Hirngespinst

13.1.02024 5 (4)

Beitragsfoto: Hirngespinst | © kinkate auf Pixabay

Deep Thought

Seit heute Morgen kommen die verschiedensten Protokolle herein und auch die ersten Plakatentwürfe. Diese lege ich für heute erst einmal auf Halde und gucke ab morgen wieder danach — man möge mir dies verzeihen. Zumal ich heute noch eine kleine Europa-Wanderung vor mir habe.

Der eigentliche Grund ist aber, dass ich mir seit dem letzten Gespräch mit Detlef Stern etwas mehr Gedanken über Deep Learning, Inferenzmaschinen und der Frage nach dem Ende von Quantencomputern mache.

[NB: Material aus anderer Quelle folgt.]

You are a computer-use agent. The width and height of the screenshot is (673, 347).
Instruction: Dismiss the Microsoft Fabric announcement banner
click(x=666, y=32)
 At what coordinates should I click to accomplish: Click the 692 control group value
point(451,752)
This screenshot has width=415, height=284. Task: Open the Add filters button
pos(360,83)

Dabei stelle ich fest, dass ich kein einziges entsprechendes Buch griffbereit habe und ChatGPT hilft auch nicht viel weiter. Am Ende habe ich mich dann bei Douglas Adams festgelesen — der eigentlich auf alles eine Antwort kannte.

Da wir Heilbronner so langsam aber sicher ins digitale Universum vorstoßen und vielleicht sogar die erste dazu nötige Infrastruktur erhalten werden, verstehe ich dennoch weiterhin nicht, warum wir dabei keinen eigenen Supercomputer erhalten? Diesen könnte man doch sehr einfach mit einem Kraftwerksneubau verbinden, der praktischer Weise gleich neben dem IPAI läge, und seine Abwärme ins Fernwärmenetz einsteuern.

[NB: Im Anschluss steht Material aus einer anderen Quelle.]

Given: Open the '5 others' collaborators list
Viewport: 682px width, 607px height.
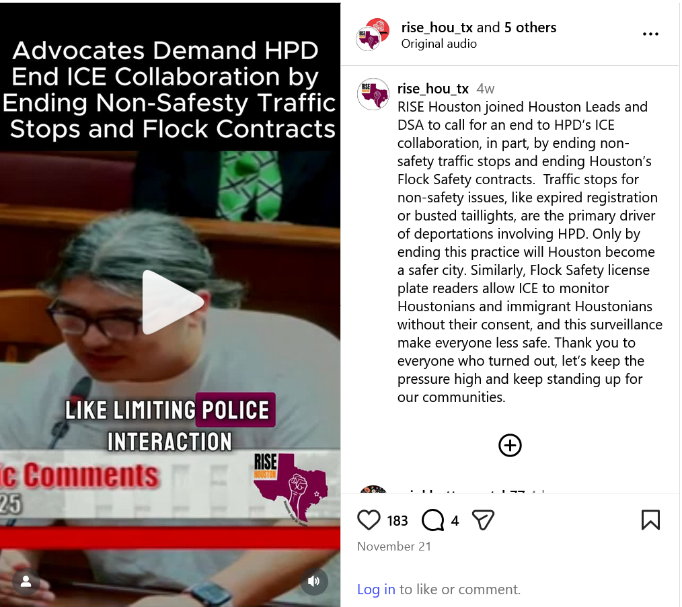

Ein paar größere Rechenzentren, Datenautobahnen und vielleicht sogar weitere Großcomputer könnten folgen und Heilbronn infrastrukturell zu einem KI-Hot Spot machen.

Hirngespinste

Ein OB, der nur auf das Engagement eines Multimilliardärs bauen kann und auf Gedeih und Verderb auf dessen Unterstützung angewiesen ist, kann eine Stadt einfach nicht weiter nach vorne bringen. Und wie wir nun leider mit anschauen müssen, gibt es weiterhin nur ein Hirngespinst nach dem anderen: Universitätsstadt, Weltraumstadt oder KI-Metropole — wenige Marktschreier können dabei tatsächlich etwas mit der sogenannten künstlichen Intelligenz anfangen.

Das IPAI wird wohl nur ein nettes Disneyland für Wein, Kistenschieben oder Tourismus werden. Auch wenn ich es gerne selbst anders miterleben würde, bezweifle ich dennoch, dass man ausreichend Wissenschaftler nach Heilbronn bekommt, um dort ein Zentrum der Intelligenz etablieren zu können. Drollig auch die Idee, dass man dort den Wissenschaftlern beim Denken über die Schulter gucken können soll.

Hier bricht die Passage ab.